The first cut was twelve hours long. A lot of the most interesting parts of the story had to be removed as Labaki and editors Konstantin Bock and Laure Gardette painstakingly carved the movie down to feature length for its showing at Cannes.
Following the festival screenings, Labaki trimmed the film further, taking care not to compromise its meditative, unhurried pace. “It is important to me that you feel a sense of time passing by,” she says. “Even with the seasons. It starts in summer, and at some point it starts raining, and then later on it’s cold and you see them wearing coats.”
A production process like Capernaum ’s could never have been conceived before the age of video, where the cost of rolling cameras for six months is relatively insignificant compared to all the other costs of production.
“After all my research, I could have done a documentary,” Labaki says, “but it was important for me to write a fiction that gathered all the stories I heard together into one story, treating them in a way that it looks real, so you don’t feel the fiction and you don’t feel the intervention of the writers and the director. My goal was to use the film as a vehicle for reality and to divert it into the fiction we wrote.”
It’s possible that when filmmakers are able to see the documentary about the making of Capernaum , her unique method might become an inspiration for future films, pushing forward a tradition that dates back to the Italian neo-realist films of the 40s. “Cinema has to go in this direction,” says Labaki. “It’s a natural path. Fiction is mostly about ‘make believe,’ but I don’t think that cinema should only ‘make believe.’ Cinema should be more than that.”
Capernaum may be set in Lebanon, but its concerns are global. “When I started plunging into this universe, I changed my perception of what the film was,” says Mouzanar.
“Suddenly it appeared to me like a futuristic movie.
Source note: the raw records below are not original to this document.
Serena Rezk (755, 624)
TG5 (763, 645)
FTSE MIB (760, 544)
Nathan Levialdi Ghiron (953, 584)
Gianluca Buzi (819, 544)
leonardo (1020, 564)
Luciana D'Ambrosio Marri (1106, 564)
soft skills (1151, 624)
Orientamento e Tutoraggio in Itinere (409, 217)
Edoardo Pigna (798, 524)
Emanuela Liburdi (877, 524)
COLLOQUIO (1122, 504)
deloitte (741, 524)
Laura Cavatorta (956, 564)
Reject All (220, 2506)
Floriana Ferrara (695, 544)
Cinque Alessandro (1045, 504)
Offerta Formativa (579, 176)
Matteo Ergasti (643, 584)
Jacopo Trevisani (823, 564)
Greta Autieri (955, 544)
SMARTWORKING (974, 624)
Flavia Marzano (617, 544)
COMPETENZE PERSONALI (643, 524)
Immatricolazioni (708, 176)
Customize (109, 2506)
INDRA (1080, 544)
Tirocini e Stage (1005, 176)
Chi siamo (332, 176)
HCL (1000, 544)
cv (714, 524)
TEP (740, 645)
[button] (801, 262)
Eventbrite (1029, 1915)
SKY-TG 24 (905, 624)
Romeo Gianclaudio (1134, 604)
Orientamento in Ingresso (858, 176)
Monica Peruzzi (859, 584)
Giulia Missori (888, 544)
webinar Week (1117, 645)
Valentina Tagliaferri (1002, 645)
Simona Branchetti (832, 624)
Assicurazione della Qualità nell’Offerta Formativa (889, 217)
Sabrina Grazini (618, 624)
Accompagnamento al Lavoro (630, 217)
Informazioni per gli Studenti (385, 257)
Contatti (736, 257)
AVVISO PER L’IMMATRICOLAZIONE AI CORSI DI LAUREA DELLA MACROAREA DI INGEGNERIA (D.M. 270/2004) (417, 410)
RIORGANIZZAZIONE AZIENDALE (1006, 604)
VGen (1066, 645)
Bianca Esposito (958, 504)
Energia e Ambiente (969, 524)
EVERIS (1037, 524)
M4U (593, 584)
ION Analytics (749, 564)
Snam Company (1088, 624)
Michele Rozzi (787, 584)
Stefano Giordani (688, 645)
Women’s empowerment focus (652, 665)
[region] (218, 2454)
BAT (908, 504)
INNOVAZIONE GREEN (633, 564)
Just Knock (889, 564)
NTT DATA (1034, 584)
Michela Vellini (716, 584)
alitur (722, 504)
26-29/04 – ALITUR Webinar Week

It was like I was plunging into a MAD MAX style film. This city, this underground city, appeared to me like it could be the underground of Mexico or the underground of New Delhi or any big city in the world. In fifty years, with global warming, with migration from the south to the north, all the big cities in Europe will have this in their suburbs. This is not just something local. It’s really something that’s happening on Planet Earth, and that will be the future of every city in the world in the next half century.”
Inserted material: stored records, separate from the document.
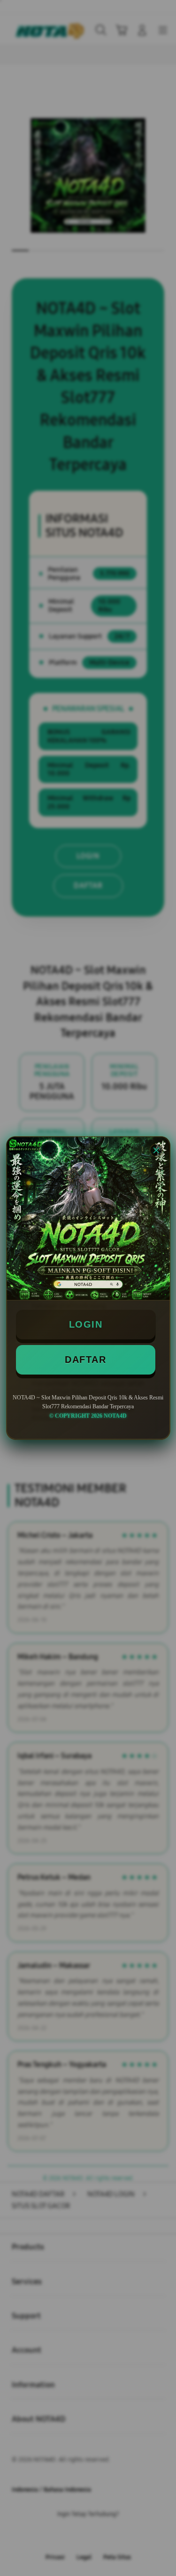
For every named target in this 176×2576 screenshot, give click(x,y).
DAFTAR (85, 1359)
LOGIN (86, 1324)
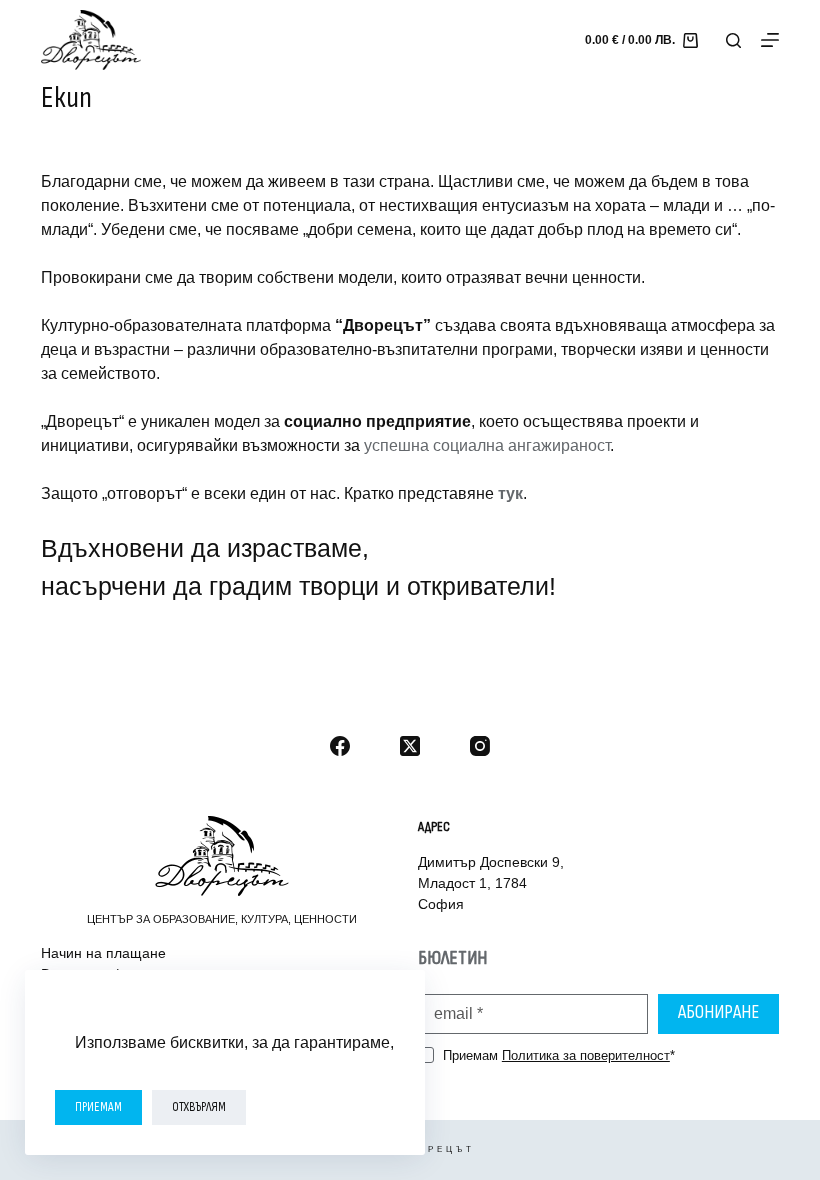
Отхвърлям (199, 1107)
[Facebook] (340, 746)
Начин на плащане (103, 953)
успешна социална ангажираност (487, 445)
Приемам (98, 1107)
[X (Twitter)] (410, 746)
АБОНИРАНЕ (718, 1012)
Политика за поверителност (586, 1055)
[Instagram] (480, 746)
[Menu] (770, 40)
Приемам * (559, 1055)
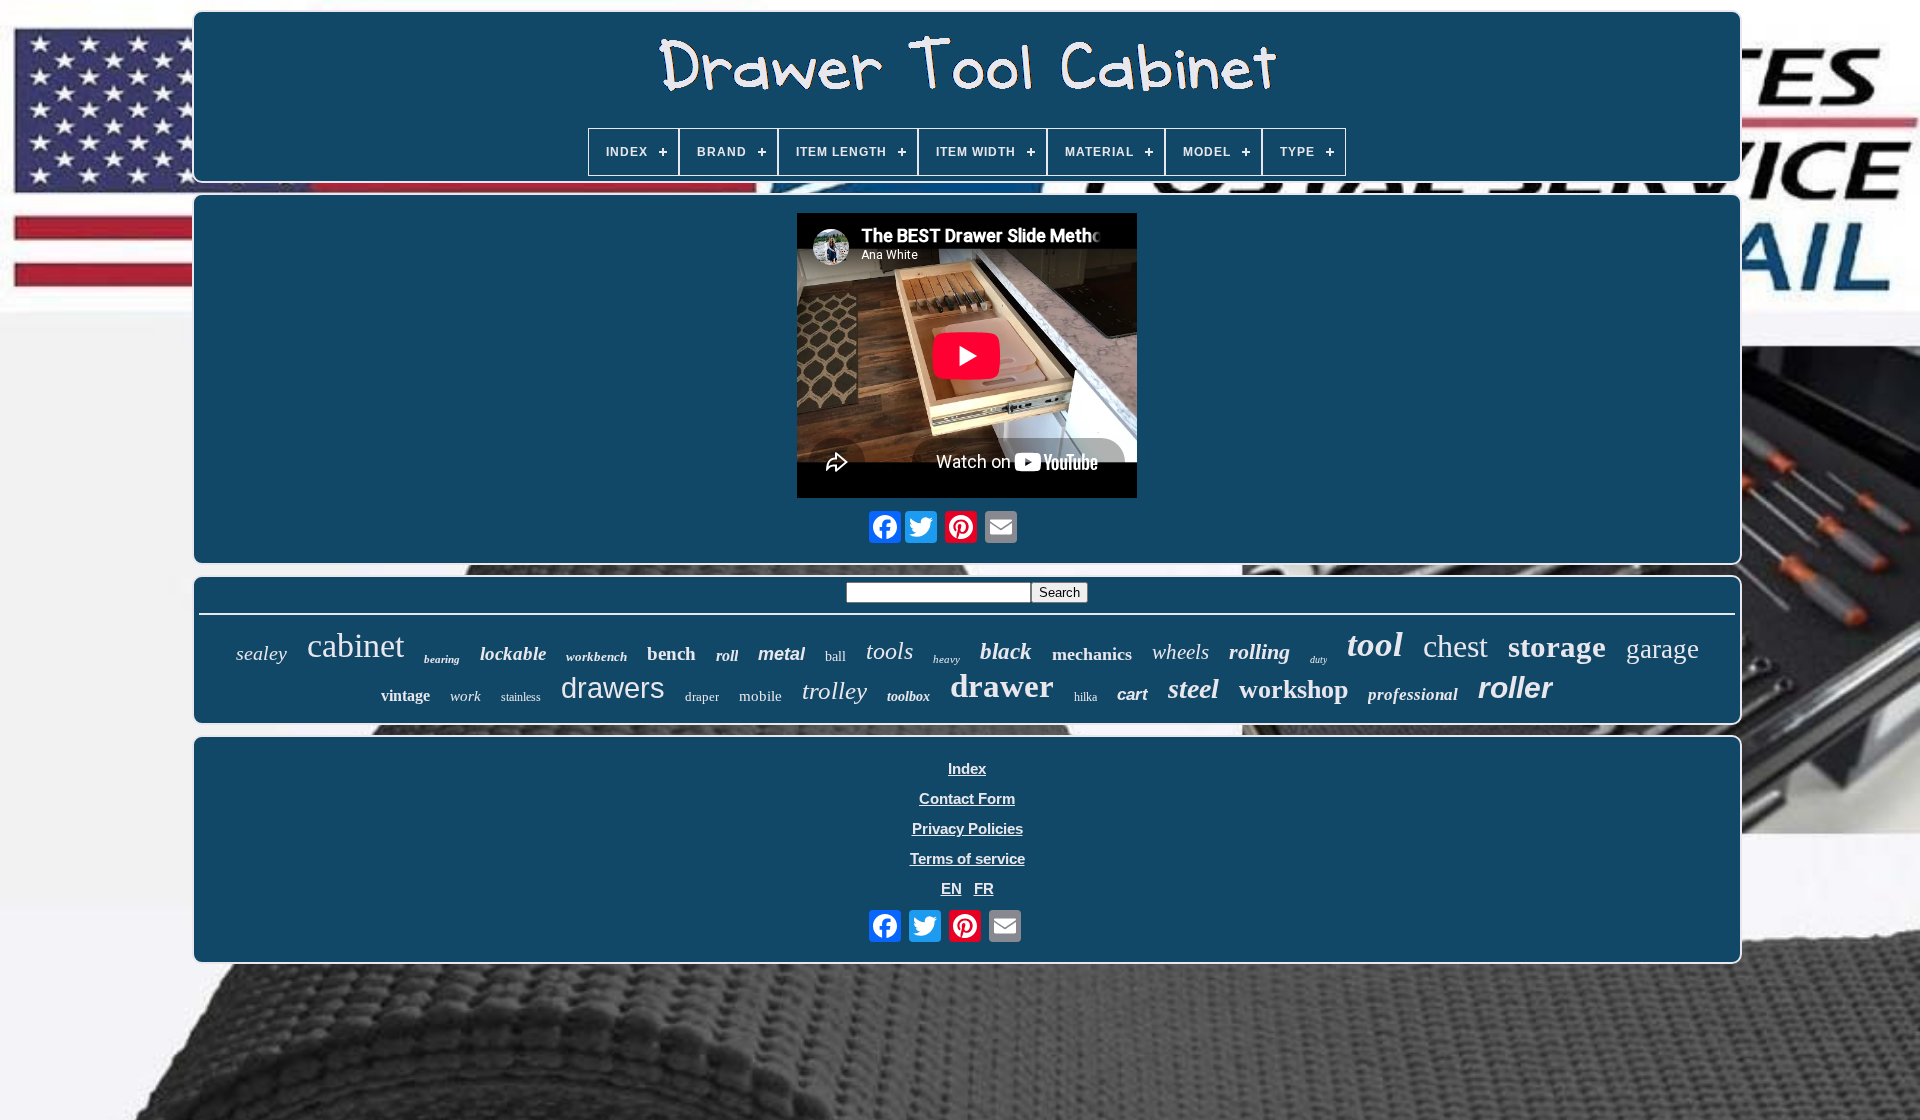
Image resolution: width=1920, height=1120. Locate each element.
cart (1132, 694)
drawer (1002, 686)
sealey (261, 653)
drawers (613, 688)
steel (1193, 688)
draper (702, 696)
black (1006, 651)
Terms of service (967, 858)
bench (671, 653)
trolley (834, 690)
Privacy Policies (967, 828)
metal (781, 654)
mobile (760, 696)
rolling (1259, 651)
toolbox (908, 696)
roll (727, 655)
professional (1413, 694)
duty (1318, 659)
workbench (596, 656)
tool (1375, 644)
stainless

Labaki and Mouzanar are active in numerous political organizations in Beirut, including Beirut Madinati (“Beirut My City”), the volunteer-led grass roots campaign which won 40% of the votes in the last election. Labaki even began a run for Parliament with Beirut Madinati, getting far enough ahead in the polls that she could have won. “I think as a moviemaker she can be much more helpful than as a lawmaker,” says Mouzanar. “When she ran her aim was not to win but to inspire people to take their destiny into their own hands, and not to give in to those corrupt politicians.”
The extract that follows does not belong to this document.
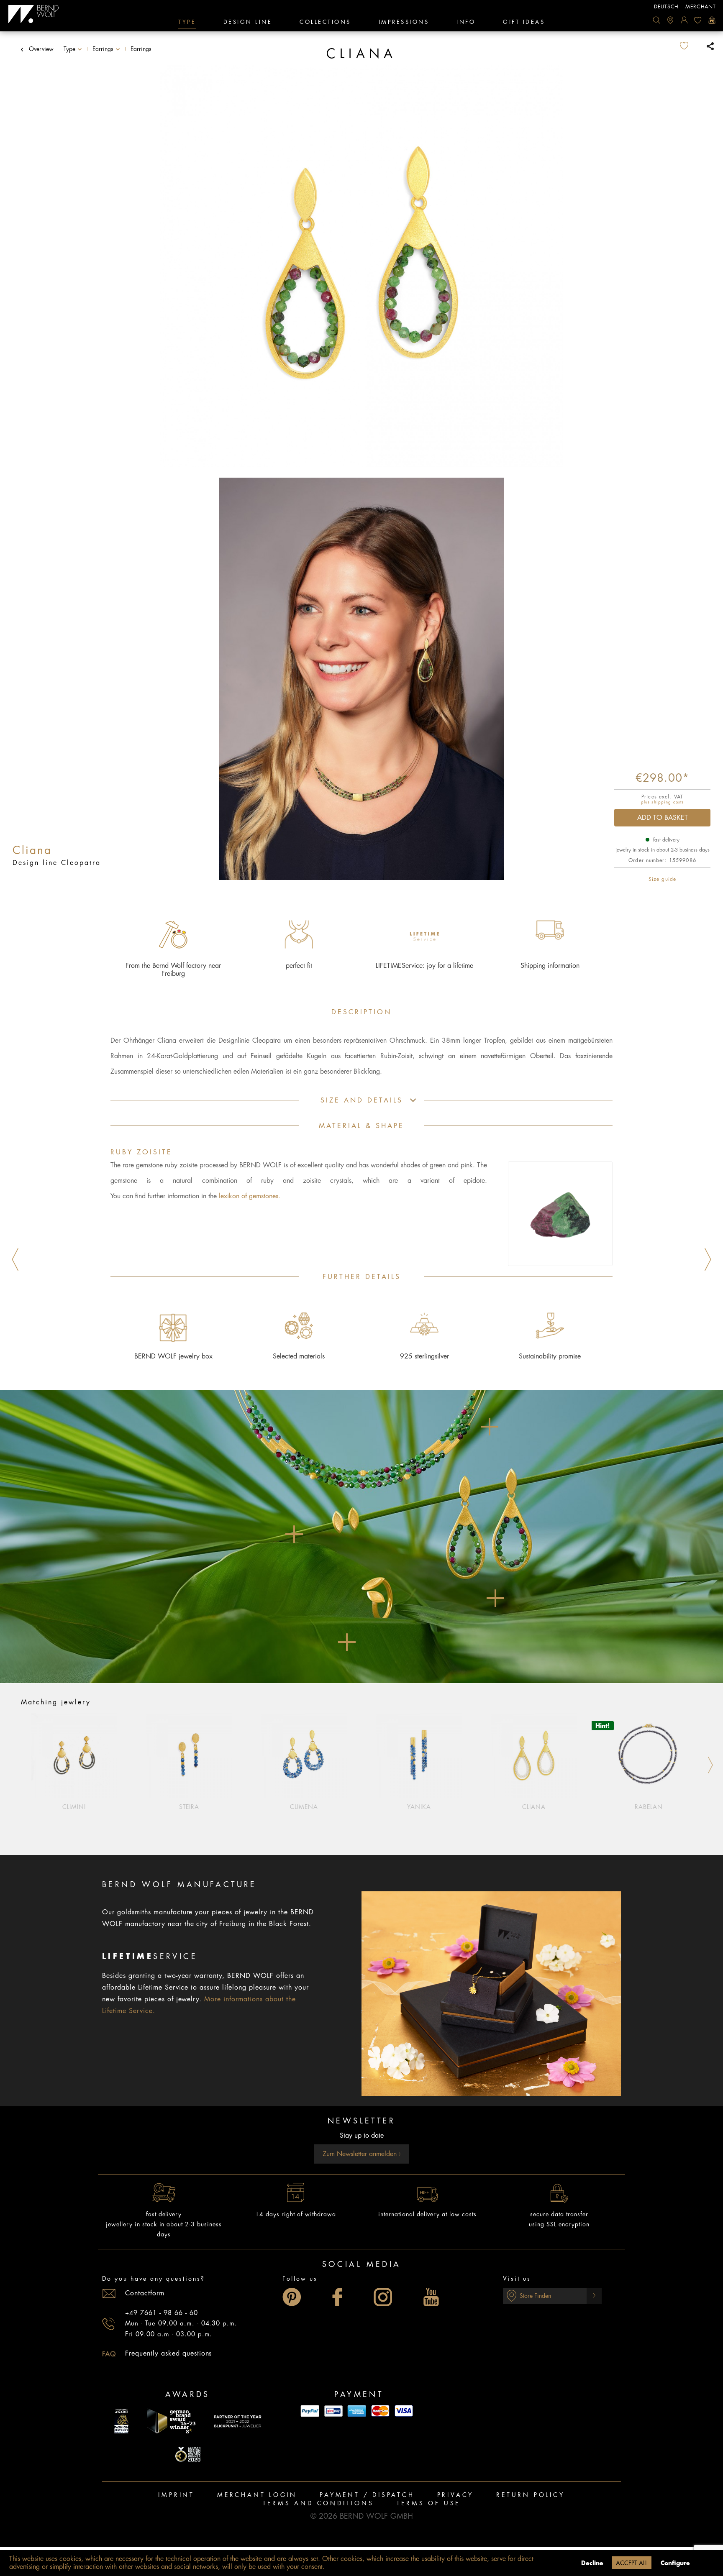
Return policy (530, 2495)
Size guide (662, 879)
Labaki is hopeful that Capernaum can increase awareness and open up a debate about the conditions of these children. “The problem is that we don’t want to acknowledge it because the issue is so huge that we don’t know where to start,” she says.
“There are a million things we can do, but there needs to be open debate before we can figure out how to implement real change, like changing the laws and implementing new ones. I don’t want to sound naïve in saying a film can change the world, but if it can change the way you look at these kids or you look at your life, it can at least make a change in you, as a person. And when you start looking at these issues in a different way, real change can start.”
Says Mouzanar: “Nadine and I are realistic dreamers. These are two words that fight eternally against each other. But even if you know deep inside that you can’t change anything, you can continue to dream that you can. Humanity and progress is driven by dreamers, not cynics.”
NOTE: The film debuted at the 2018 Cannes Film Festival, where it was selected to compete for the Palme d’Or. The film received a 15-minute standing ovation following its premiere at Cannes on 17 May 2018, and won the Jury Prize. It was nominated for the Academy Award for Best Foreign Language Film at the 91st Academy Awards, among several other accolades.